§ EXERCISE DATA
[Start of Attachment]
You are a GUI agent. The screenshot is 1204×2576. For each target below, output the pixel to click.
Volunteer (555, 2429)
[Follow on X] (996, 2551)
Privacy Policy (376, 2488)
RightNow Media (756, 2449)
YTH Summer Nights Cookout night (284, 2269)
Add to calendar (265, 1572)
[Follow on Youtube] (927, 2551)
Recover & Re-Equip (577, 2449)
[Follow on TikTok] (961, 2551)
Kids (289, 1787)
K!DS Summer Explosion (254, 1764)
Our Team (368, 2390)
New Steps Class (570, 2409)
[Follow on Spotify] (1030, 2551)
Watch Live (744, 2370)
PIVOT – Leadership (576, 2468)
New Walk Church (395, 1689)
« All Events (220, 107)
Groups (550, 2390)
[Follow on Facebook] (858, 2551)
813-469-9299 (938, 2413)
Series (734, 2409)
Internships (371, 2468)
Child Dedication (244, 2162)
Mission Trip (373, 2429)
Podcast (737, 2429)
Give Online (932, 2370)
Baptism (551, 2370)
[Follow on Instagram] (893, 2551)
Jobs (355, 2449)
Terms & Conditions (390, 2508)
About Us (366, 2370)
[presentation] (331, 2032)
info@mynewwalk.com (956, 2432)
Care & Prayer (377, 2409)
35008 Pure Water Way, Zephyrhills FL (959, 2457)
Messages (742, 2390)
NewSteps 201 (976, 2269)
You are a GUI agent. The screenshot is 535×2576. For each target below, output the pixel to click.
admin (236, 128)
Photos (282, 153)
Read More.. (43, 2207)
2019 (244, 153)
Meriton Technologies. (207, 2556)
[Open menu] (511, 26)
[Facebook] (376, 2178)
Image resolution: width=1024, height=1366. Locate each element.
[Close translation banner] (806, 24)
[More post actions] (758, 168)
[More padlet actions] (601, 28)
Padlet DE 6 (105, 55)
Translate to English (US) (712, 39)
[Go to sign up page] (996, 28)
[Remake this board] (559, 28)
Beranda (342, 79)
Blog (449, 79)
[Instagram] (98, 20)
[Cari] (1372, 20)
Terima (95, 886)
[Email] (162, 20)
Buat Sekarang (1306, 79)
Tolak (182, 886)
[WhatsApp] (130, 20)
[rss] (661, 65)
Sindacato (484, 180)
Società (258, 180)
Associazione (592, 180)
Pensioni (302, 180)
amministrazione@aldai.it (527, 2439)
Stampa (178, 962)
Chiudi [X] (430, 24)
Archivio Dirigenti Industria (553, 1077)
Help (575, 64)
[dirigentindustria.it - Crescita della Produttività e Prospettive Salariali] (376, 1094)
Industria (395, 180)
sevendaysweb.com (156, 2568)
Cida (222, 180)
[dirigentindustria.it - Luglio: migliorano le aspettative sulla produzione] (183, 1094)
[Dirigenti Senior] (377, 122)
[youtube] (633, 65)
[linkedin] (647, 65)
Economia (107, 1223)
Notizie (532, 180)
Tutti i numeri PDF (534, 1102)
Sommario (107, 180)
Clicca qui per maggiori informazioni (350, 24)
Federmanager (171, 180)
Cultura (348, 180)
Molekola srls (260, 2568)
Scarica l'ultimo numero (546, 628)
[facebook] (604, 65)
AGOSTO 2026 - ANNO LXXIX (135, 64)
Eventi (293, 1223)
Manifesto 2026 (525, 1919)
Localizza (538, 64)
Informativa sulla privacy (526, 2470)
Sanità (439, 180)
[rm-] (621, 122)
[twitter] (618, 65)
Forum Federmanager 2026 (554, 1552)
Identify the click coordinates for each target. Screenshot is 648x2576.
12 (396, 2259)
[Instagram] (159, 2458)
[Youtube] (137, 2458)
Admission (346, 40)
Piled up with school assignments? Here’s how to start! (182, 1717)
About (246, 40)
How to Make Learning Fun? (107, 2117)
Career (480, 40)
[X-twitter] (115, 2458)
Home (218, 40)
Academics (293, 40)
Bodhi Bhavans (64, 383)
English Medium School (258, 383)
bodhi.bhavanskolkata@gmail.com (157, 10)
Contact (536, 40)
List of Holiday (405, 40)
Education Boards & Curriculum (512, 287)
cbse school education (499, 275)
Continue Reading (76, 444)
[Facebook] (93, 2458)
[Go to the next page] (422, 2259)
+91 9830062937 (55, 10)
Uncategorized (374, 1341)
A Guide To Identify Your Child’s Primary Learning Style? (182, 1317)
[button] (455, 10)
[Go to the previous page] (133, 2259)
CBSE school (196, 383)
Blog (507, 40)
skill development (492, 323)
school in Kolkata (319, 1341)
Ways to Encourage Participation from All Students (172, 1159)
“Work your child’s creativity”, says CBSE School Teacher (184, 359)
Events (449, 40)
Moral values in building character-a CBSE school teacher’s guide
[End of Attachment]
Every line that holds the word "page" should be copied from the records.

[Go to sign up page] (996, 28)
[Go to the next page] (422, 2259)
[Go to the previous page] (133, 2259)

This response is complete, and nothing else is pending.